Tell the truth and shame the internet.
Perhaps the greatest irony of the modern age is that technology which was created to propagate knowledge is used so often, and so effectively, to spread lies.
Tech aside, our species has always had a complicated relationship with the truth. In laws both religious and secular, truthfulness has never been categorically mandated. Specific types of lies are proscribed, such as bearing false witness or shouting about a nonexistent fire in that proverbial movie theater. But in no canon are we told we must always tell the truth, no matter the circumstances. Take it a step further–many Americans would claim that their right to lie is enshrined in the First Amendment, providing the lie wasn’t violating any other enumerated laws. And there’s an almost universal tolerance for the “white lie,” the harmless falsehood told as an expediency or to spare someone’s feelings.
Given that history, it shouldn’t be a surprise that when humanity is given bigger and better soapboxes, bigger and badder lies spew forth.
Technology, then, has always been an enabler. The dawn of broadcasting, radio and television, brought mass audiences, and before long, mass deception.
In the mid-1990s we the people first began accessing a fast-growing computer network that had been built for purposes almost directly antithetical to the duplicity of which we speak. The internet began as a resource for universities and researchers to share data and ideas.
Once it morphed into a more public forum, the sadly inevitable happened. Disparate groups took to the medium to spread untruths, half-truths, and self-serving fabrications. Their motivations have varied–politics and prejudice, conspiracy-mongering and the proliferation of crackpot ideas. But arguably the most common reason is also among the sleaziest: the pursuit of the quick buck.
The phenomenon is familiar enough that it’s spawned its own field of study: agnotology. The word was coined by Stanford historian Robert Proctor, based on his review of the tactics employed by the tobacco industry in the ‘60s, ‘70s, and ‘80s to sow uncertainty in the public’s mind about the health risks of smoking. It refers to the deliberate, deceitful act of spreading doubt, or agnosis, usually for material gain.
And although this dark discipline came to the fore in the Reagan era, Proctor and his fellow agnotologists agree that our present information age marks the maturity of mass deception.
Make no mistake, these developments are every bit as grim as they seem. But take heart in this glimmer of hope: the very tools that are used to delude us can be leveraged for the sake of veracity.
By this we mean: the truth is in here. Despite all efforts of the dissemblers, the ‘net fulfills its purpose of sharing knowledge–sharing truth–but it is incumbent upon the seeker to find that truth.
Look then, for credible sourcing. Look for multiple sourcing. Consume content discerningly, and operate under the credo that extraordinary claims require extraordinary proof. Trust your instinct to know when you’re being led down the garden path. Rest easy in the knowledge that although they may lie to you, you can control whether or not you’re misled.

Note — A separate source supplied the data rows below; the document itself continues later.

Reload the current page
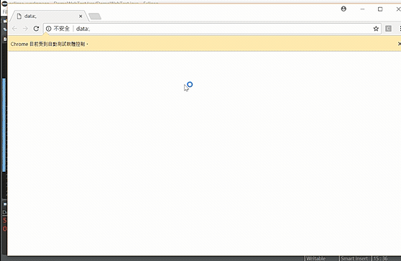 click(x=36, y=29)
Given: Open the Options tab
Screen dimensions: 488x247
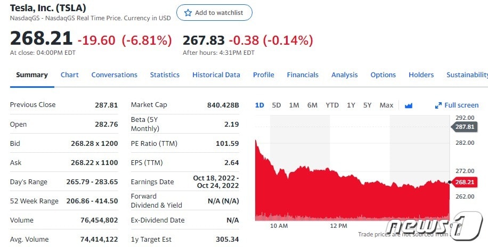Looking at the screenshot, I should (383, 75).
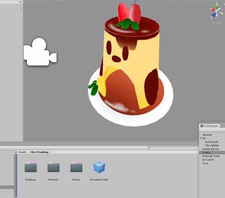Viewport: 225px width, 198px height.
Task: Go to Assets in the breadcrumb path
Action: click(x=22, y=152)
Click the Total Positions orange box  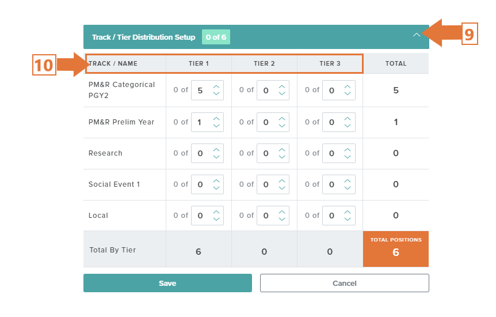point(396,249)
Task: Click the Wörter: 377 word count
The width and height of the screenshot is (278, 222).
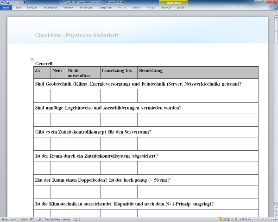Action: point(28,219)
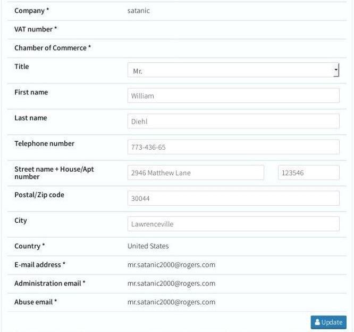354x332 pixels.
Task: Click the Company value text 'satanic'
Action: 139,11
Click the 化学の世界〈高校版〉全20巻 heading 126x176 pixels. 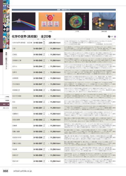pos(31,36)
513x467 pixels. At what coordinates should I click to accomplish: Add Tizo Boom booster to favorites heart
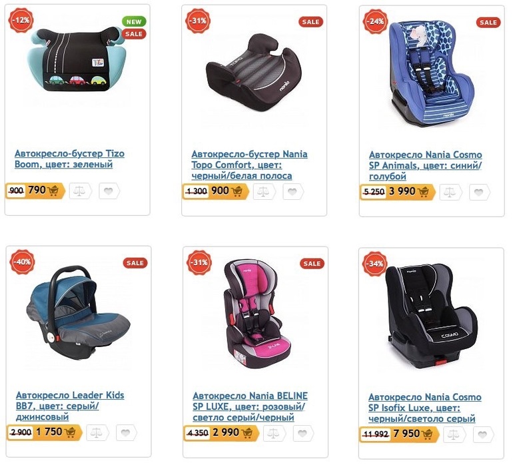109,191
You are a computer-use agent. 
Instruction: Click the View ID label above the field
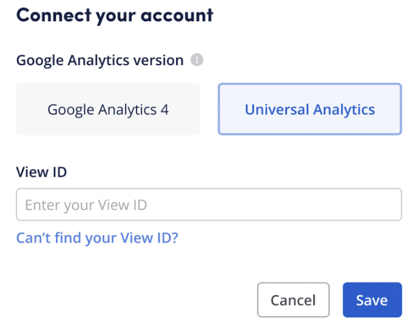(x=41, y=172)
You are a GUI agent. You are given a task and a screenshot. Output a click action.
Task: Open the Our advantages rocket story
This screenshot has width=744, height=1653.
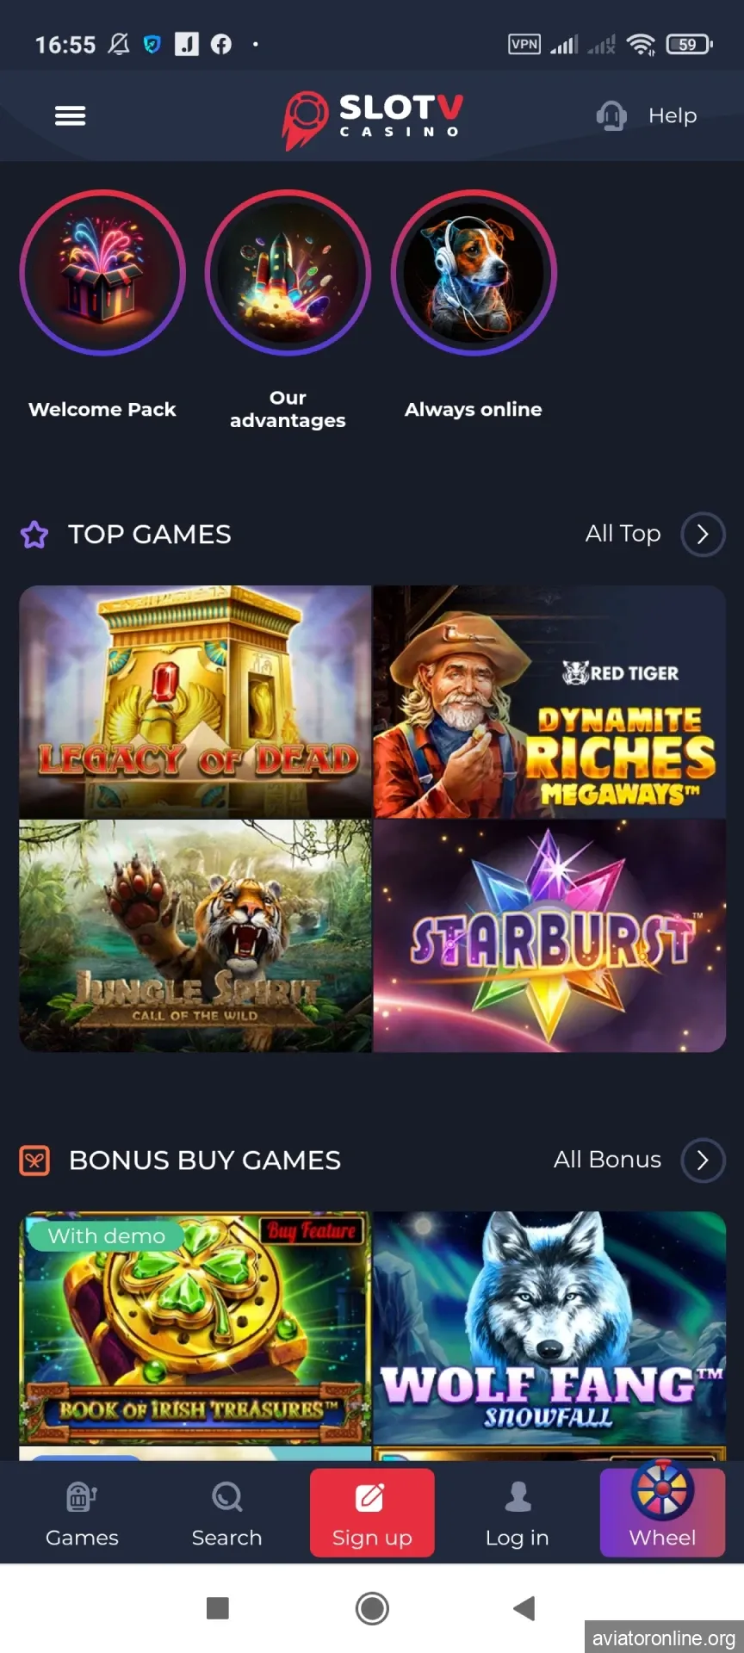click(x=288, y=273)
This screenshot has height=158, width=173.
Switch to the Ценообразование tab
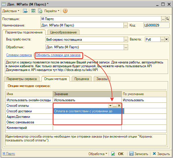pyautogui.click(x=63, y=32)
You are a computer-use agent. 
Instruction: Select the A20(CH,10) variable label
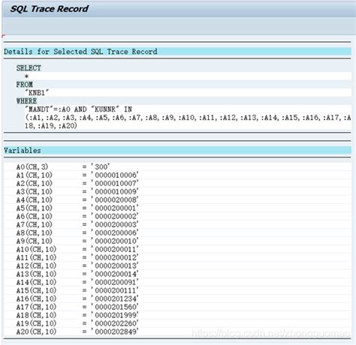pos(36,332)
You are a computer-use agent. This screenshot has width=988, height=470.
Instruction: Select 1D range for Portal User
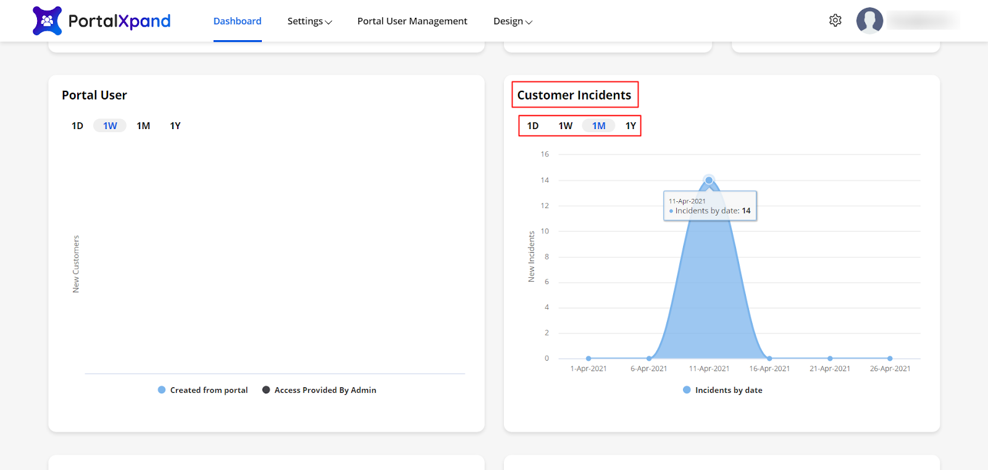[x=77, y=126]
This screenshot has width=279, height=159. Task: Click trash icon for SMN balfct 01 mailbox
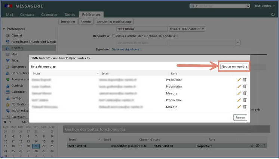[263, 146]
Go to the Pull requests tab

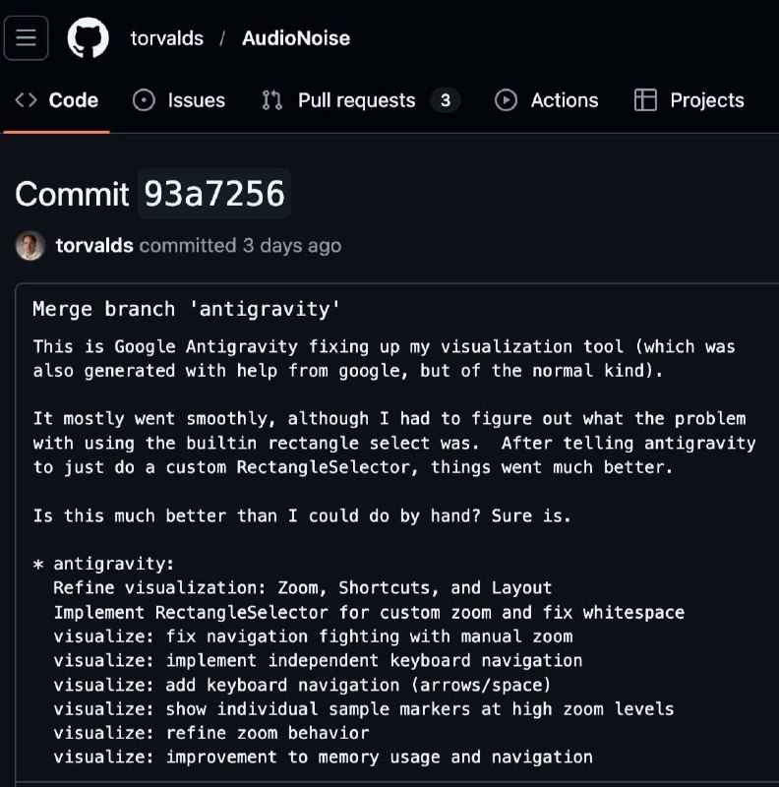pos(356,100)
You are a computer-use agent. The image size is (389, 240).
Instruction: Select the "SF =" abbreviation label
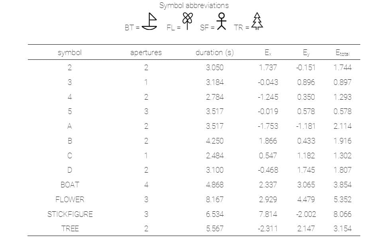207,28
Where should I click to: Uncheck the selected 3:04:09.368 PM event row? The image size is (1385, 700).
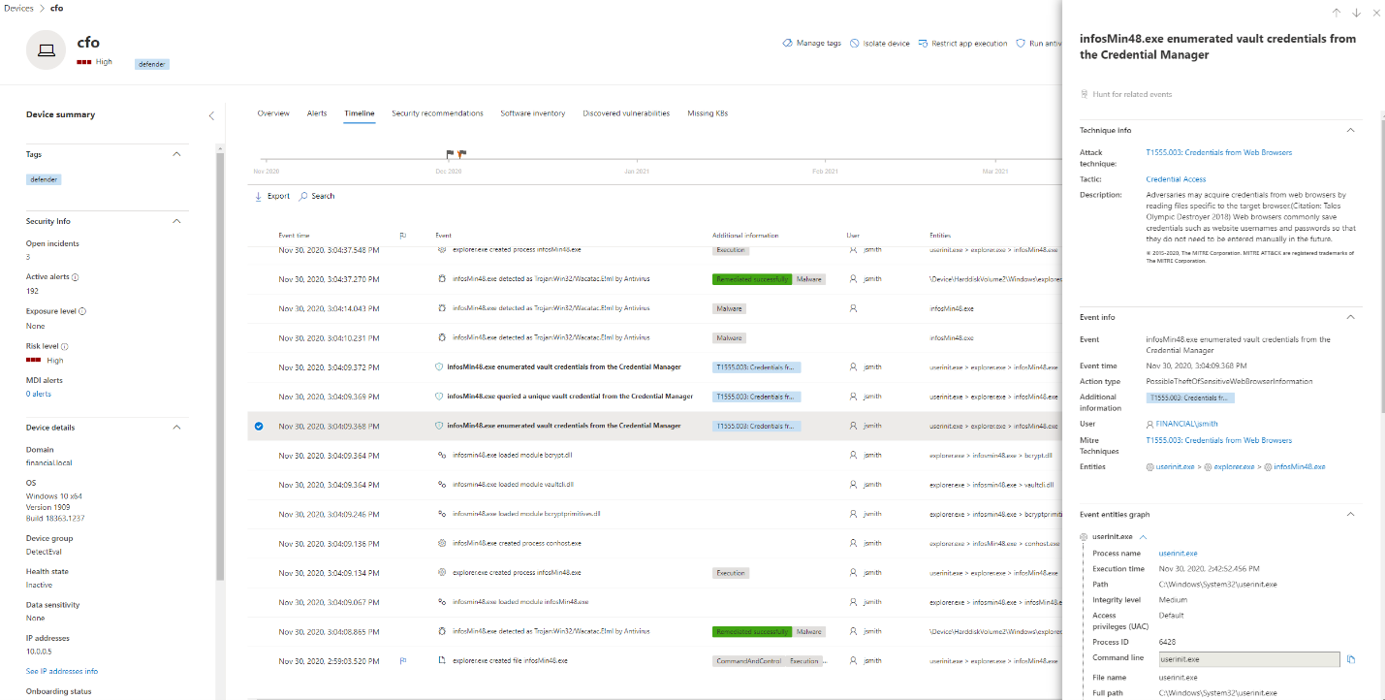[x=259, y=426]
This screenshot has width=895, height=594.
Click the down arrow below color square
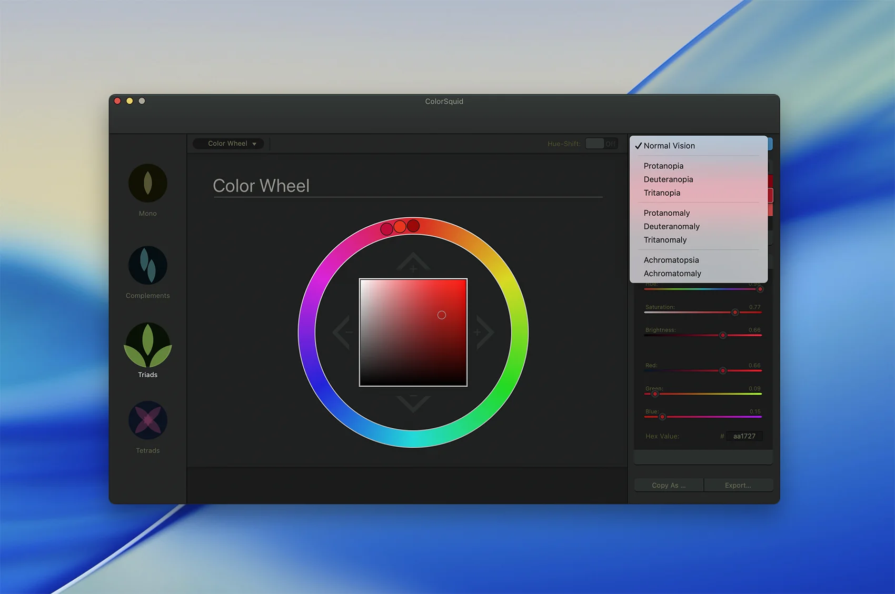click(x=413, y=403)
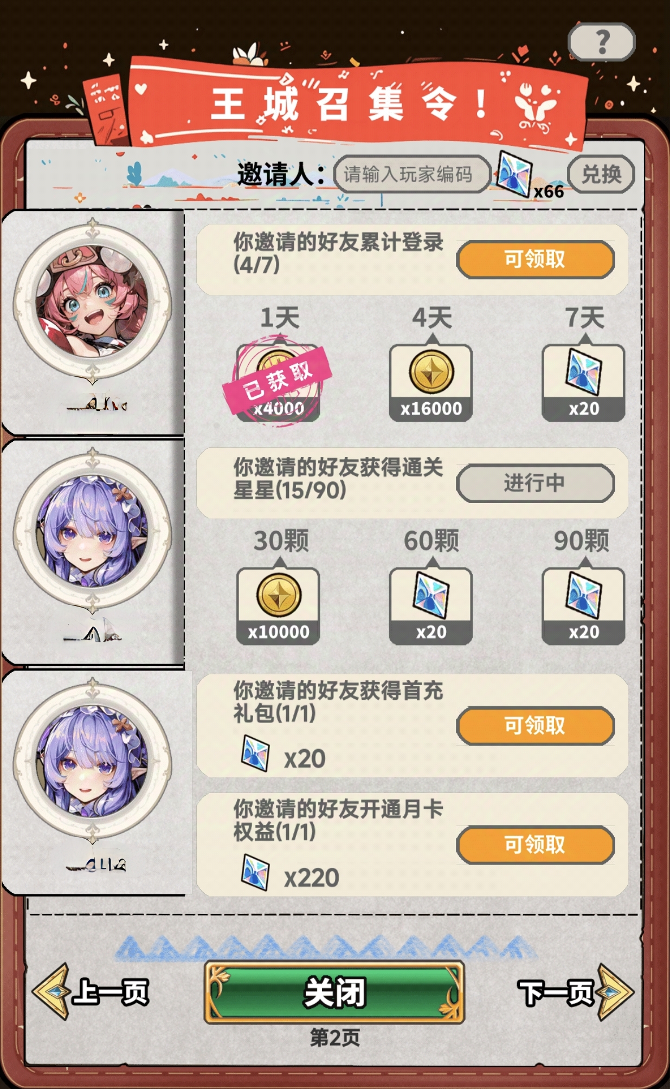Viewport: 670px width, 1089px height.
Task: Claim the cumulative friend login reward
Action: coord(536,259)
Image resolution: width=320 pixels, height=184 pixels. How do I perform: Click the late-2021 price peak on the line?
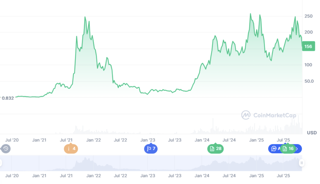click(85, 17)
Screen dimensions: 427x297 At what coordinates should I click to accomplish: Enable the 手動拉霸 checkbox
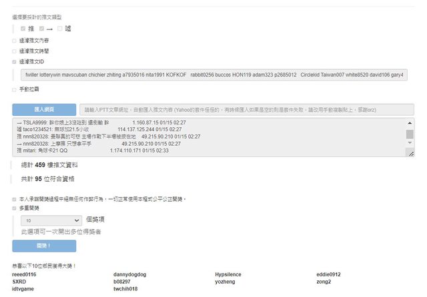15,89
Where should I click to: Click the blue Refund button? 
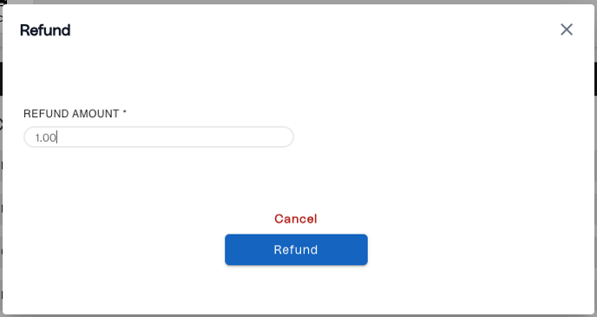[x=296, y=249]
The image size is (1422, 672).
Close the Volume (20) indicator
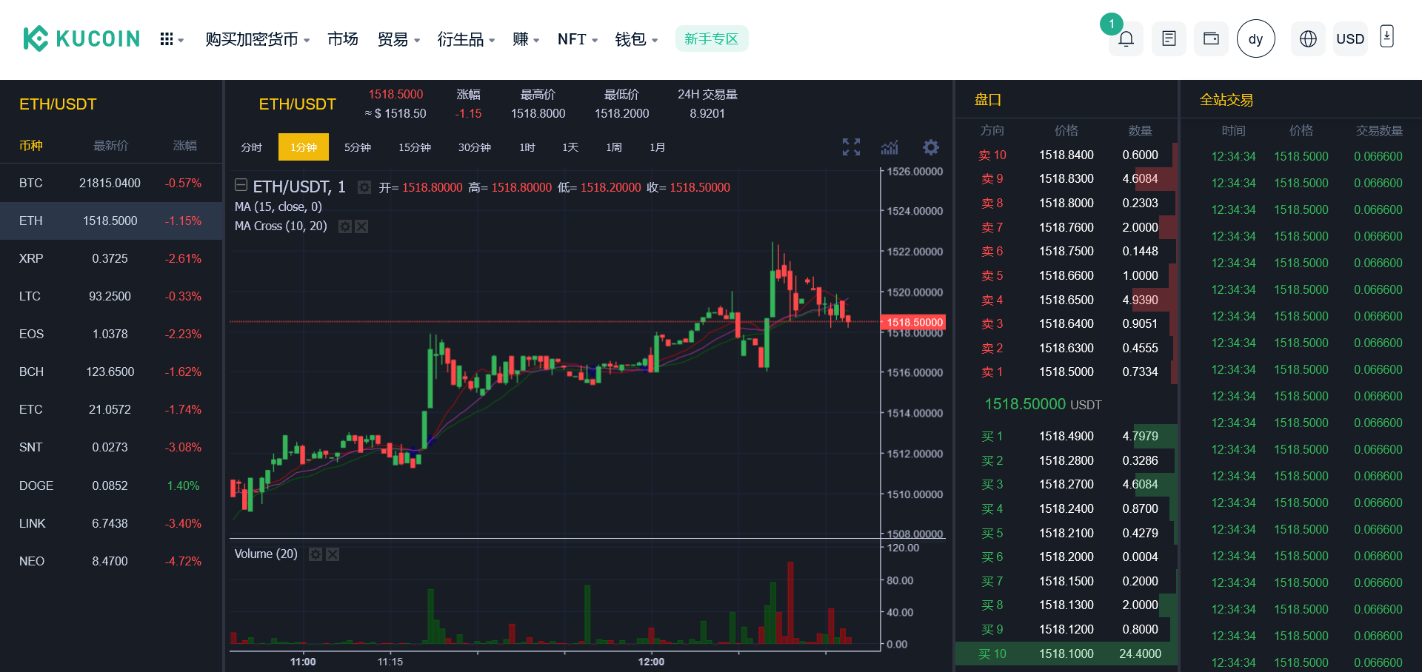click(x=333, y=554)
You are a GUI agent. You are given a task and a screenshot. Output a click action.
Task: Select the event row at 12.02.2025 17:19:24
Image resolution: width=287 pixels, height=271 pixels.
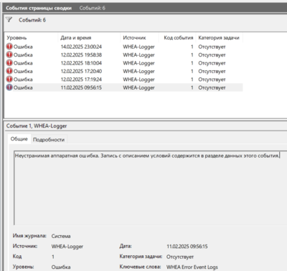[x=124, y=80]
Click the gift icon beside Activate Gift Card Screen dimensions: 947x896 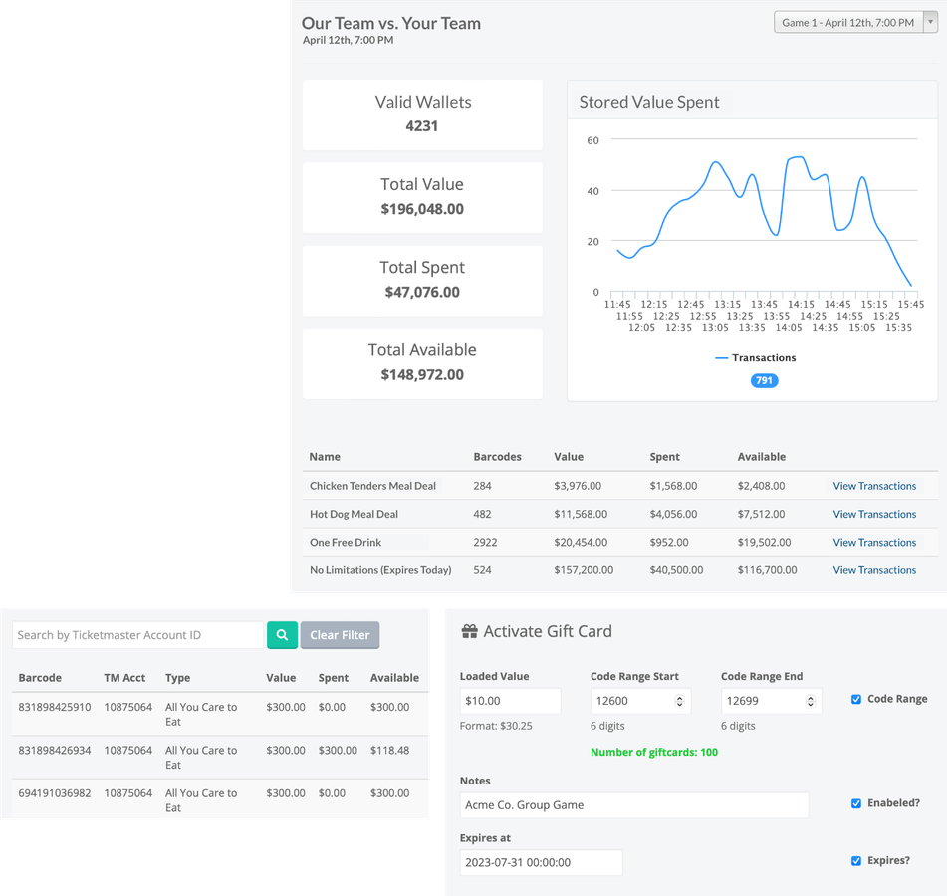pos(469,631)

It’s a crying shame that we are where we are, that such a powerful resource for human connectedness is being used for such inhumane deceit. But crying never solved anything, did it? The only solution is our joint resolution to reject guile and hypocrisy, and to reclaim the global conversation, in the name of the truth.
The C4:
1. Lies are as old as mankind. We could try to excuse or rationalize that, but there’d be no truth in it.
2. Instead, by necessity, we’ve learned to live with the lies. They’re like viruses: undesirable and unhealthy; we convince ourselves they’re rarely lethal, and that they’re unavoidable.
3. If that is so, then we have here in the digital realm the most welcoming petri dish imaginable for perfidy. The information age might well be remembered as the Golden Age of B.S.
4. Liars gonna lie. We can’t put this poisonous genie back in the bottle. But rather than abandon the internet to the liars and the cheats, we can arm ourselves with the truth. We can become integral to the solution rather than contributing to the problem. Help us, please. A more honest internet–a more honest world!–depends upon us all.